Prediction Tasks | Index event | Inclusion criteria | Outcome event | Observation window | Hold-off window | Prediction window |
---|---|---|---|---|---|---|
t2dm hf | Type 2 Diabetes Mellitus condition occurrence or medication exposure | No pre-existing diabetes, type 1 diabetes, diabetes insipidus, gestational diabetes, secondary diabetes, neonatal diabetes | Heart Failure | unbounded | 0 | unbounded |
hf readmit | Heart Failure condition occurrence | At least one HF treatment, lab test or medication exposure | Readmission | 360 days | 0 | 30 days |
discharge home death | Discharge to home | Following an in-patient visit | Death | 360 days | 0 | 360 days |
hospitalization | EHR start | Number of visits between 2 and 30 | In-patient visit | 540 days | 180 days | 720 days |
Here is an example of how to generate the t2dm hf task.
- -ps: prediction window start on day 30 after the index date
- --is_first_time_outcome: the first time outcome
- --is_prediction_window_unbounded: the prediction window is unbounded so long as the outcome occurs after index_date + 30 days, then it’s flagged as a positive case
- --is_observation_window_unbounded: the observation window is unbounded and it’s defined as any time prior to the index date
- -dl 1985-01-01 indate the date lower bound
- -du 2020-12-31 indicate the date upper bound
- -l 18 age lower bound
- -u 100 age upper bound
- --is_new_patient_representation: cehr-bert patient representation
PYTHONPATH=./:$PYTHONPATH spark-submit spark_apps/prediction_cohorts/t2dm_hf_cohort.py -- -c t2dm_hf -i ~/Documents/omop_test/ -o ~/Documents/omop_test/cehr-bert -dl 1985-01-01 -du 2020-12-31 -l 18 -u 100 -ow 0 -ps 30 --is_new_patient_representation --is_first_time_outcome --is_prediction_window_unbounded --is_observation_window_unbounded
Here is an example of how to generate the hf readmission task.

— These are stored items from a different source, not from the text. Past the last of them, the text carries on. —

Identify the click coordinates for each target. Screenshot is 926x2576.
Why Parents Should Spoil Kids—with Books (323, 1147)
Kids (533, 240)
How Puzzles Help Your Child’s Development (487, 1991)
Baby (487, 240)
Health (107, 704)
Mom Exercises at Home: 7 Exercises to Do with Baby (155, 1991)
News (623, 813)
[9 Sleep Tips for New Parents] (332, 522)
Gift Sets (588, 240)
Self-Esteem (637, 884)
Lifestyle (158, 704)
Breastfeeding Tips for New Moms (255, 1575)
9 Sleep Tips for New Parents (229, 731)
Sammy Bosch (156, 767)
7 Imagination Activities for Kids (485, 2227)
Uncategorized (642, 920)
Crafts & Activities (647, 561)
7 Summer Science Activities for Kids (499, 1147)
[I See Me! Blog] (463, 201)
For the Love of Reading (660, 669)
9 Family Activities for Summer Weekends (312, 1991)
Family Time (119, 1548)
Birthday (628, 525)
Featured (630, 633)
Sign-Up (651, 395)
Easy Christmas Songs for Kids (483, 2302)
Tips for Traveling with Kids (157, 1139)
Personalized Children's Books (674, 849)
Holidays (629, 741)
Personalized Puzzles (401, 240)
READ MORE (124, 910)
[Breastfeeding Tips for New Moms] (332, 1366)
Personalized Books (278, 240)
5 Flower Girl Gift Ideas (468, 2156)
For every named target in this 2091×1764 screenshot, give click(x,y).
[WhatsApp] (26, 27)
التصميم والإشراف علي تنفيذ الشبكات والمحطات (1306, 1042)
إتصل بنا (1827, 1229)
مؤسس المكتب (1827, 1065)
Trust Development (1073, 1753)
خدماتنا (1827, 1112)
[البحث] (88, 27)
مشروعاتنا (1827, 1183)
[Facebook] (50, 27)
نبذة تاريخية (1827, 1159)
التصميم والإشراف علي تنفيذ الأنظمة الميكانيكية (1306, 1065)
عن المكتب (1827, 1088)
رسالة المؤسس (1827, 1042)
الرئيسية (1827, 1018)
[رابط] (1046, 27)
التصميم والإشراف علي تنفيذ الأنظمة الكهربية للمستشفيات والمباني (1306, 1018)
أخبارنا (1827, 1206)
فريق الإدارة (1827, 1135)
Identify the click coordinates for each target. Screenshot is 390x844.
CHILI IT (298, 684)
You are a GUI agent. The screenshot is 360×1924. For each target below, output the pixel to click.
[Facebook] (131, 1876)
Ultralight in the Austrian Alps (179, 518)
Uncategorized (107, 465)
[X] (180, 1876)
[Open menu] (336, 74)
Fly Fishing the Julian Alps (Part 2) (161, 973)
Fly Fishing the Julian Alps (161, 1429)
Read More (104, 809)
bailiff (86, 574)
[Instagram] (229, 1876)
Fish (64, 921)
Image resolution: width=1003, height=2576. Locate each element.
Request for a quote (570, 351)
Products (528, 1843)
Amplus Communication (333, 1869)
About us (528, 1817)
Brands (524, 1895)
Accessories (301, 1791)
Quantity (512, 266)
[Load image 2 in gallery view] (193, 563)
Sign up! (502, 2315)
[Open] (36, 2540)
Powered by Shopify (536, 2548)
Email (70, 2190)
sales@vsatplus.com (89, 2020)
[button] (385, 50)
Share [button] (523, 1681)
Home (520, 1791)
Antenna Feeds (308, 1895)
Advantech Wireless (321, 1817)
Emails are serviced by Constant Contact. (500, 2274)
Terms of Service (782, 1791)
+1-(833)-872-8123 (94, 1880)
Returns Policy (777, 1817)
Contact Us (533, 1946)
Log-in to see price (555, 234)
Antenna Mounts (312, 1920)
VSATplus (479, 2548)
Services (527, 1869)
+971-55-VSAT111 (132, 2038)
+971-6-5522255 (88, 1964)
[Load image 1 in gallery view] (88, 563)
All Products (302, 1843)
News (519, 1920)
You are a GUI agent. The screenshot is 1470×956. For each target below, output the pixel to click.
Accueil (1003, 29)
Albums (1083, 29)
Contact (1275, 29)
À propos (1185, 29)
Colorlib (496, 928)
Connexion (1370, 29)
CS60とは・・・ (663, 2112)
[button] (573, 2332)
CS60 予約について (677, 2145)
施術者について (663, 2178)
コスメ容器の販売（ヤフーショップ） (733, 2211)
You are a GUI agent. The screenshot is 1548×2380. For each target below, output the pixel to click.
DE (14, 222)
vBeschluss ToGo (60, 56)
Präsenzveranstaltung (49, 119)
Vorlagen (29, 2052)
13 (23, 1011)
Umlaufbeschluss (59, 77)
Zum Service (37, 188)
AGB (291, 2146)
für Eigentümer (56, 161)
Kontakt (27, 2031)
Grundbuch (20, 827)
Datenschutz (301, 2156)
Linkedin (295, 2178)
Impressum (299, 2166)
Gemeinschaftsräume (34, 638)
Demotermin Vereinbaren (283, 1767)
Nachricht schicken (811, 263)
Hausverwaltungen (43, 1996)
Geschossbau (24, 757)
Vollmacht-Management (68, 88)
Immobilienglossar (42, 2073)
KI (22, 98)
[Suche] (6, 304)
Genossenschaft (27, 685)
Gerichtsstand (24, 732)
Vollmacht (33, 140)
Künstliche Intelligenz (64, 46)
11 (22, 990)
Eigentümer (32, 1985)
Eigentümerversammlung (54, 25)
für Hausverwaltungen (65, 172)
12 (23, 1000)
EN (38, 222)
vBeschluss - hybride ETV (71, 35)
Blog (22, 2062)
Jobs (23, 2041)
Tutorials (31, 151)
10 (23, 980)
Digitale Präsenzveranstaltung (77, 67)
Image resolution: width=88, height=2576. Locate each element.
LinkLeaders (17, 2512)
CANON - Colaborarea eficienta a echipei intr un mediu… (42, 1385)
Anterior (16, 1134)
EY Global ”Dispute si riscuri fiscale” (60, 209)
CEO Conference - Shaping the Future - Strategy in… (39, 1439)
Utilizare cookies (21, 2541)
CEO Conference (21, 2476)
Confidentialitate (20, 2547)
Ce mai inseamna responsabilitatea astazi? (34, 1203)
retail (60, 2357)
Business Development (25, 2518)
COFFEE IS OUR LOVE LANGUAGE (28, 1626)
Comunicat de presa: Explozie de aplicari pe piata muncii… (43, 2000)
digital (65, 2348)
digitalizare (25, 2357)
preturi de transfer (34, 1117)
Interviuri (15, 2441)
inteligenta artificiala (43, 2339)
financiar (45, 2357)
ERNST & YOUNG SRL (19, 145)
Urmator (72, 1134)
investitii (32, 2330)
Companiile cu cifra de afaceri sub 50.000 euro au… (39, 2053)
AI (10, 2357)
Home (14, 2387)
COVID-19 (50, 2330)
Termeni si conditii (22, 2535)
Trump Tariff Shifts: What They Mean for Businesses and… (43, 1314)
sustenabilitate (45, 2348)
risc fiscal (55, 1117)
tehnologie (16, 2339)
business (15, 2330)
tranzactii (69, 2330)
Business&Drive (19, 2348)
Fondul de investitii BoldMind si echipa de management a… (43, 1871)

- -ps: prediction window start on day 0 after the index date
- -pw: prediction window 30 days
- -dl 1985-01-01 indate the date lower bound
- -du 2020-12-31 indicate the date upper bound
- -l 18 age lower bound
- -u 100 age upper bound
- --is_new_patient_representation: cehr-bert patient representation
PYTHONPATH=./:$PYTHONPATH spark-submit spark_apps/prediction_cohorts/hf_readmission.py -c hf_readmission -i ~/Documents/omop_test/ -o ~/Documents/omop_test/cehr-bert -dl 1985-01-01 -du 2020-12-31 -l 18 -u 100 -ow 360 -ps 0 -pw 30 --is_new_patient_representation
We construct the prediction tasks using the OHDSI patient-level prediction framework. A prediction task can be phrased as the following, among a particular group of people, who will go on and experience some event. One can think of this problem as defining a target cohort that represents the initial group of people, and an outcome cohort that represents the subset of the initial group who will experience a particular event.
Both target and outcome cohorts can be defined as a group of people who satisfy certain inclusion criteria for a certain period. Typically, a cohort definition includes a cohort entry event and a set of inclusion criteria. The cohort entry event marks the index date, at which the patients enter the cohort, and the inclusion criteria add more constraints to the cohort if applicable, such as the requirements of certain diagnoses, medications, procedures, or temporal relationships.
We extract features from the observation window and exclude all the features from the hold-off window (if specified). In addition, a prediction window needs to be provided for generating the ground truth labels, if the outcome index date falls between the index date of the target cohort and the prediction window, we will declare the case to be positive, and otherwise negative.